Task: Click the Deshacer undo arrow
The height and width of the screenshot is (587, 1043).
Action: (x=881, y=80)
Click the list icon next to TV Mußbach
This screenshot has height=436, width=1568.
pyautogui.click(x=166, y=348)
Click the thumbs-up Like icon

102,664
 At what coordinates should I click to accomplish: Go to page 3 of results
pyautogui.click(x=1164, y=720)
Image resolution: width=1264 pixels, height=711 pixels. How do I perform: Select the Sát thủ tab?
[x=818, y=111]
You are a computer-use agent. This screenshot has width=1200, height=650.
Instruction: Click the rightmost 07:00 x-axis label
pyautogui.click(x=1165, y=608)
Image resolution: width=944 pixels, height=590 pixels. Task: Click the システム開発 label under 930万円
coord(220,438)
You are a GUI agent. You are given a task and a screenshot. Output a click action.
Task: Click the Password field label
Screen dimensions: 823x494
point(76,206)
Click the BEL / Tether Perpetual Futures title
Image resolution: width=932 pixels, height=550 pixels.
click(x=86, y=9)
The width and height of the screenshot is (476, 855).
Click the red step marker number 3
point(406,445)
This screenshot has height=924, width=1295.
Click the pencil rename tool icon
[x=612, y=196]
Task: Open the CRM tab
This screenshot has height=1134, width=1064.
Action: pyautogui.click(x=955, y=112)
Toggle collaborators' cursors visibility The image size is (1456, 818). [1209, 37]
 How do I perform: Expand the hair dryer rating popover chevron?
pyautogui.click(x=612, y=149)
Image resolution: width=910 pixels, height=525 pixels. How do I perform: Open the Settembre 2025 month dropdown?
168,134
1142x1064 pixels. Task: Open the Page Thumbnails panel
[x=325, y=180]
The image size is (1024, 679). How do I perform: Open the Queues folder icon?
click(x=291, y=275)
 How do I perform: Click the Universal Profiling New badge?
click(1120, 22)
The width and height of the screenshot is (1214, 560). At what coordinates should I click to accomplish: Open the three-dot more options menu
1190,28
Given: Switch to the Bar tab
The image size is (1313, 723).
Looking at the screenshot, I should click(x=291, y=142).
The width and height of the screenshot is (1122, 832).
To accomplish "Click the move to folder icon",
########
Rewrite all of the entries above, replacing every occurrence of "How do I perform" with "How can I do" and leaving everything else unchanged.

**Answer to this exercise:**
Task: Click the Deshacer undo arrow
The height and width of the screenshot is (587, 1043).
Action: (x=881, y=80)
Click the list icon next to TV Mußbach
This screenshot has height=436, width=1568.
pyautogui.click(x=166, y=348)
Click the thumbs-up Like icon

102,664
 At what coordinates should I click to accomplish: Go to page 3 of results
pyautogui.click(x=1164, y=720)
Image resolution: width=1264 pixels, height=711 pixels. How can I do: Select the Sát thủ tab?
[x=818, y=111]
You are a computer-use agent. This screenshot has width=1200, height=650.
Instruction: Click the rightmost 07:00 x-axis label
pyautogui.click(x=1165, y=608)
Image resolution: width=944 pixels, height=590 pixels. Task: Click the システム開発 label under 930万円
coord(220,438)
You are a GUI agent. You are given a task and a screenshot. Output a click action.
Task: Click the Password field label
Screen dimensions: 823x494
point(76,206)
Click the BEL / Tether Perpetual Futures title
Image resolution: width=932 pixels, height=550 pixels.
click(x=86, y=9)
The width and height of the screenshot is (476, 855).
Click the red step marker number 3
point(406,445)
This screenshot has height=924, width=1295.
Click the pencil rename tool icon
[x=612, y=196]
Task: Open the CRM tab
This screenshot has height=1134, width=1064.
Action: pyautogui.click(x=955, y=112)
Toggle collaborators' cursors visibility The image size is (1456, 818). [1209, 37]
 How can I do: Expand the hair dryer rating popover chevron?
pyautogui.click(x=612, y=149)
Image resolution: width=910 pixels, height=525 pixels. How can I do: Open the Settembre 2025 month dropdown?
168,134
1142x1064 pixels. Task: Open the Page Thumbnails panel
[x=325, y=180]
The image size is (1024, 679). How can I do: Open the Queues folder icon?
click(x=291, y=275)
 How can I do: Click the Universal Profiling New badge?
click(1120, 22)
The width and height of the screenshot is (1214, 560). At what coordinates should I click to accomplish: Open the three-dot more options menu
1190,28
Given: Switch to the Bar tab
The image size is (1313, 723).
Looking at the screenshot, I should click(x=291, y=142).
The width and height of the screenshot is (1122, 832).
To accomplish "Click the move to folder icon",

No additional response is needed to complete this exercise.